On your way to stop six, take South Third Street, and watch out for this mural off the Chicago Avenue intersection. Flying against a sky blue background are butterflies, bees and dragonflies with positive words written on their wings. Balancing realistic insect compositions with surreal colorings complements the written constructive messaging.

Stop 6: Bob Dylan

Towering over the corner of Hennepin Avenue and South Fifth Street stands portraits of Bob Dylan at three stages of his life and the inscription, “the times they are a-changin.’” While the times are changing, Dylan’s presence throughout his home state of Minnesota has remained constant since he appeared on the music scene in the early 60s. Even before Artist Eduardo Kobra captured Dylan’s colorful yet stoic likeness, his image stood tall over the city of Minneapolis. Recommended viewing experience: standing close and marveling at the scale – it’s a challenge to view its entirety at once.

A mural on Hennepin Avenue by artist Greg Gossel, captured on Friday, March 25. (Ethan Fine)

Stop 7: Baby I’m a Star

Just past the Orpheum Theater at 930 Hennepin Ave., is another mural citing a Minnesota music icon. Artist Greg Gossel inscribed the iconic lyric “baby I’m a star” as a subtle nod to Prince.

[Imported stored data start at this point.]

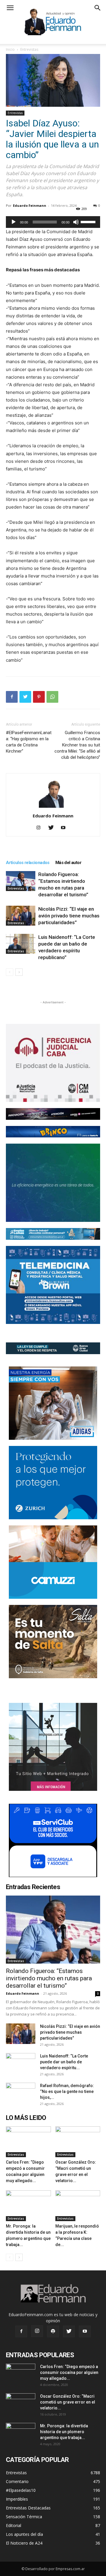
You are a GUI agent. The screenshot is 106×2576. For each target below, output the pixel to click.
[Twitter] (25, 697)
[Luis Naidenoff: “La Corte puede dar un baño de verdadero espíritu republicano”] (20, 944)
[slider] (89, 221)
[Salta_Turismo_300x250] (53, 1641)
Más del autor (68, 862)
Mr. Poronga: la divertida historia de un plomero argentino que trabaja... (64, 2431)
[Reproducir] (13, 222)
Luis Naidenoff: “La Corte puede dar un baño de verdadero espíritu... (64, 2062)
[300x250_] (53, 1840)
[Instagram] (41, 827)
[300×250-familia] (53, 1403)
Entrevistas (29, 49)
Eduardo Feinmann (29, 205)
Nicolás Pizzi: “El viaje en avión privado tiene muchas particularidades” (69, 915)
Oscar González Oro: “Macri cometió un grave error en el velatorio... (67, 2402)
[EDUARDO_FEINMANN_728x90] (53, 1114)
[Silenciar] (76, 222)
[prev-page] (9, 972)
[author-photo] (53, 807)
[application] (53, 222)
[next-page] (19, 972)
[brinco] (53, 1132)
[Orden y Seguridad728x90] (53, 1348)
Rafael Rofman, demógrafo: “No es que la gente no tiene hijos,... (67, 2091)
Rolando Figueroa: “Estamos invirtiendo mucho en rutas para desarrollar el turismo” (49, 1978)
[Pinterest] (39, 697)
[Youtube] (65, 827)
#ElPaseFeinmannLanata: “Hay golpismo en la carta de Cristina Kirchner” (29, 742)
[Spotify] (53, 2331)
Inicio (10, 49)
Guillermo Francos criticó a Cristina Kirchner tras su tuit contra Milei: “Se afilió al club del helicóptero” (77, 745)
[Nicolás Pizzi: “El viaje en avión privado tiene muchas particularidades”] (20, 916)
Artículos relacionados (27, 862)
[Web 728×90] (53, 1234)
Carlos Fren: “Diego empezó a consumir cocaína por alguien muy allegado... (69, 2372)
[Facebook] (12, 697)
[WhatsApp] (52, 697)
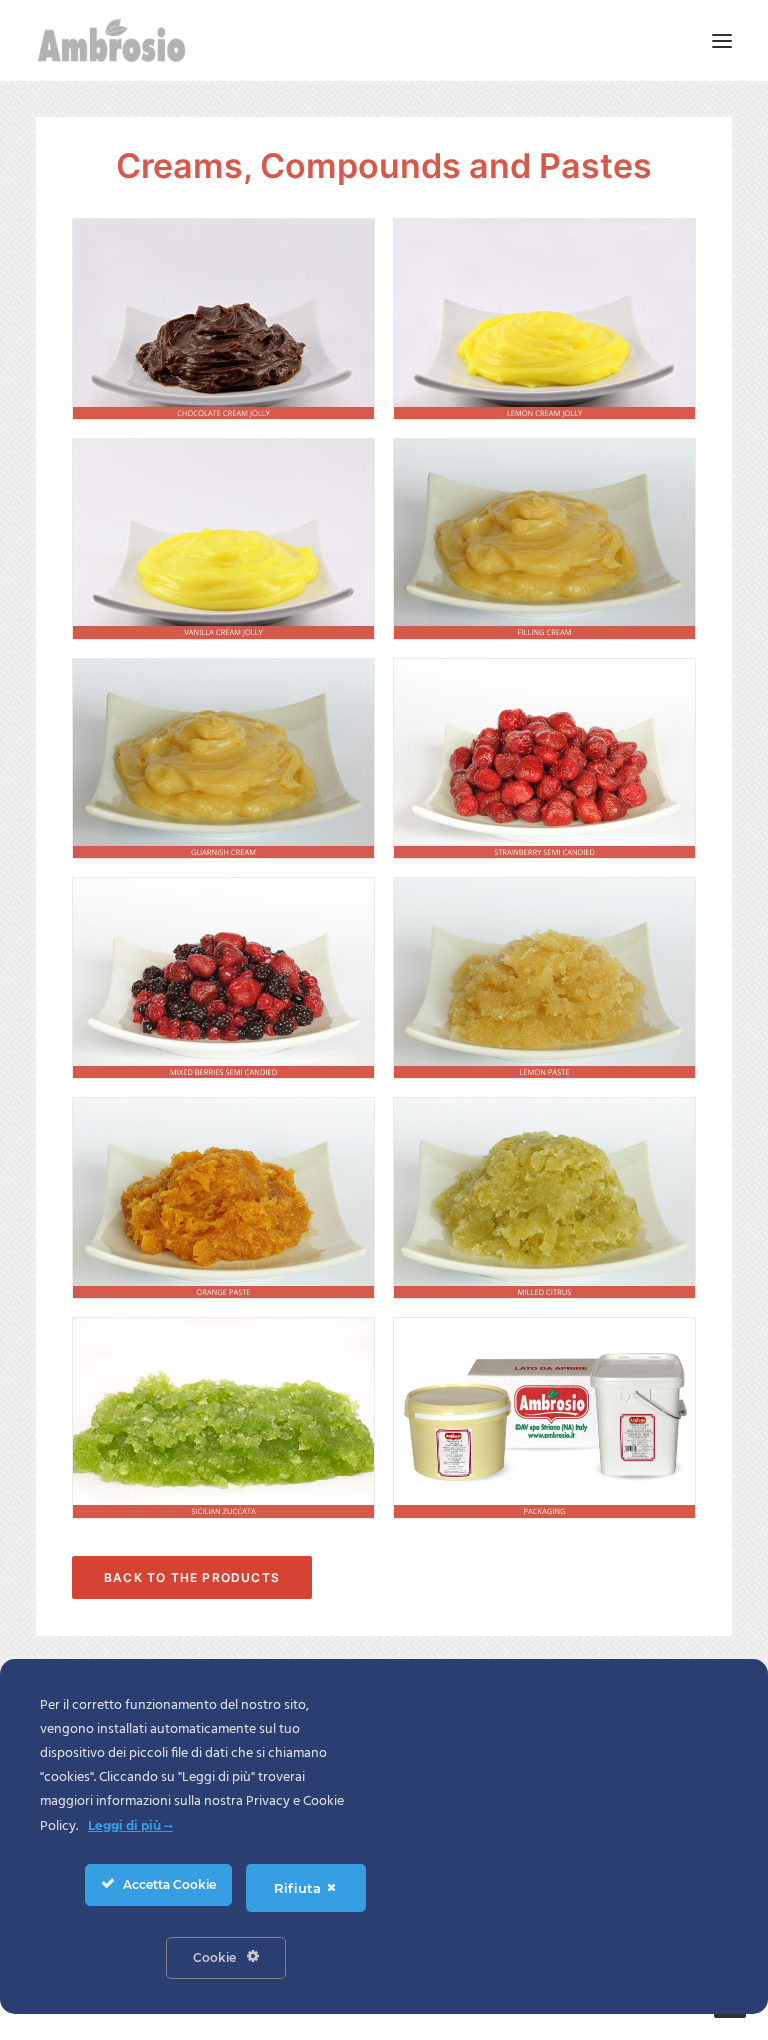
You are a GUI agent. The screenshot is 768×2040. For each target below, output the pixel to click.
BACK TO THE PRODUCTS (192, 1577)
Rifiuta (299, 1888)
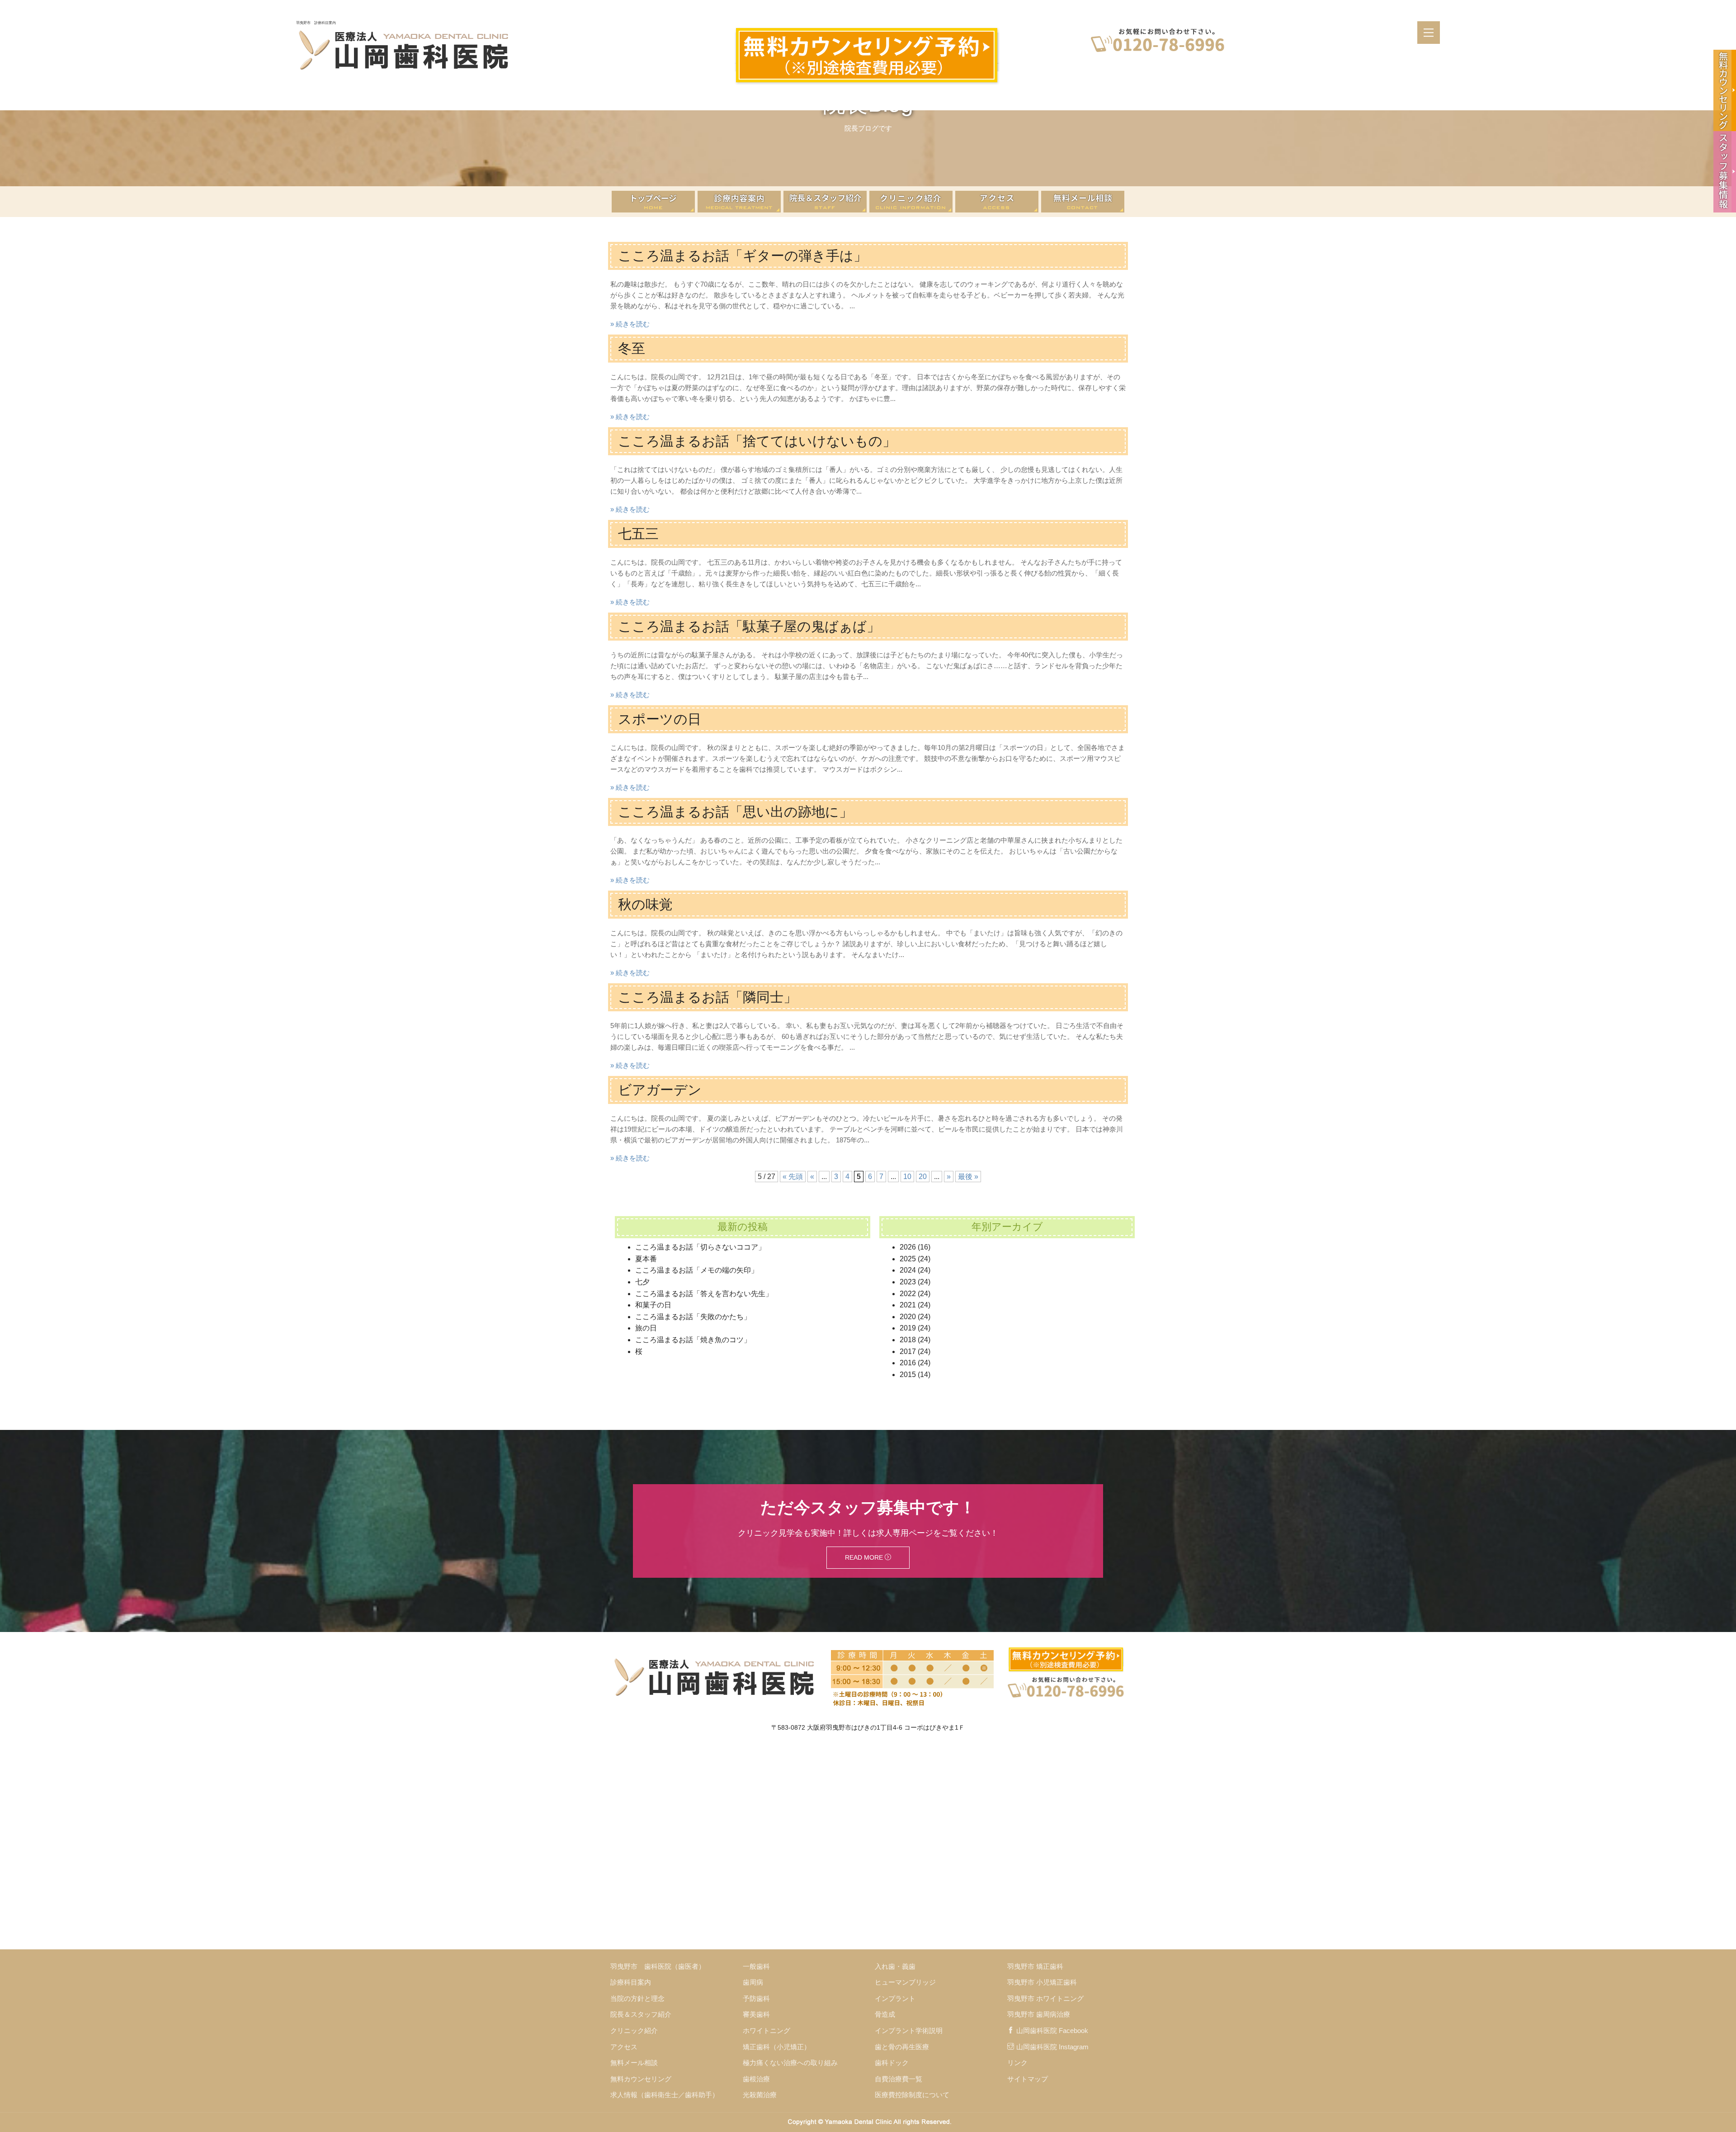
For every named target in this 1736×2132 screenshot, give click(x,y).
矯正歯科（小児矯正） (777, 2047)
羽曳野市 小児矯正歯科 (1042, 1982)
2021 (908, 1305)
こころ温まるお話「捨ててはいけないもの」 (757, 441)
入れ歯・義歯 (895, 1966)
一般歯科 (756, 1966)
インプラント (895, 1998)
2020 (908, 1317)
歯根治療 (756, 2079)
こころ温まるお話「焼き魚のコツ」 (693, 1340)
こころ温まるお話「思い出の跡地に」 (735, 811)
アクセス (623, 2047)
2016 (908, 1363)
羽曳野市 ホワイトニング (1045, 1998)
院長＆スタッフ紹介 (640, 2014)
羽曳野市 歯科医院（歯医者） (657, 1966)
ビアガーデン (660, 1089)
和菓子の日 (653, 1305)
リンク (1017, 2062)
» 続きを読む (630, 324)
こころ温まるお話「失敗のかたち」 (693, 1317)
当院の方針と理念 (637, 1998)
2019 (908, 1328)
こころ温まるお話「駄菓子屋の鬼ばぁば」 (749, 626)
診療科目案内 (630, 1982)
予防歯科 (756, 1998)
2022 (908, 1293)
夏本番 (646, 1259)
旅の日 (646, 1328)
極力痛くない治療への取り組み (790, 2062)
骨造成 (885, 2014)
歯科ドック (892, 2062)
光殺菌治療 (760, 2095)
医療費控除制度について (912, 2095)
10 (907, 1176)
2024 (908, 1270)
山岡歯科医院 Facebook (1052, 2030)
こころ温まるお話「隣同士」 (707, 997)
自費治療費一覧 (898, 2079)
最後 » (968, 1176)
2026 (908, 1247)
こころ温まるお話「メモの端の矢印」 (696, 1270)
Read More (865, 1557)
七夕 (642, 1282)
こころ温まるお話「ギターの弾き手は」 (742, 255)
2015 (908, 1374)
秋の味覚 (645, 904)
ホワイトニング (766, 2030)
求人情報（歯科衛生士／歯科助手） (664, 2095)
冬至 (631, 348)
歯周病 (753, 1982)
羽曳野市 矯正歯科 (1035, 1966)
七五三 (638, 533)
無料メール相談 (634, 2062)
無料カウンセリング (640, 2079)
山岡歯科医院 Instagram (1052, 2047)
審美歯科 (756, 2014)
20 (923, 1176)
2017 (908, 1351)
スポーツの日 (659, 719)
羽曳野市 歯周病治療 (1038, 2014)
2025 (908, 1259)
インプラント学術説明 (909, 2030)
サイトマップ (1027, 2079)
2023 (908, 1282)
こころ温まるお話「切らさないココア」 (700, 1247)
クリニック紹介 (634, 2030)
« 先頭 (793, 1176)
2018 (908, 1340)
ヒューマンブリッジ (905, 1982)
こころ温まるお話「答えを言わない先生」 (704, 1293)
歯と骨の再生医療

However, Gossel didn’t want to make the piece about anyone in particular: “I felt it was a better fit to leave the characters in the piece open for interpretation … I wanted people to be able to find what they resonate with.” What's most fun for Gossel is seeing a wide gamut of people connect with his work.

Gossel said he wanted to keep the mural “simple, bold and quickly recognizable.” Whether you're riding a bus or high up in a downtown building, Gossel wanted you to catch a glimpse and “absorb the whole piece.”

Stay on the lookout for Gossel’s return to the Minneapolis mural scene this summer; he’ll be painting an indoor piece and multiple outdoor murals.

Stop 8: Music Wall

On the corner of Marquette Avenue and South 10th Street is where our tour ends. While simple in concept, color scheme and execution, early photos of Prince and more recently Lizzo’s music video for “Boys” have used this wall of sheet music as a backdrop. Get your sights in while you can – the view may soon be blocked by an office tower.

Now that you’ve landed in downtown Minneapolis, why not explore a bit more? If you're looking for a snack to end the trip, check out Cardigan Donuts in the Minneapolis City Center. Or, if you’re looking for more public art, wander around a bit and see if you can find the wind turbine blade on display (it's out there).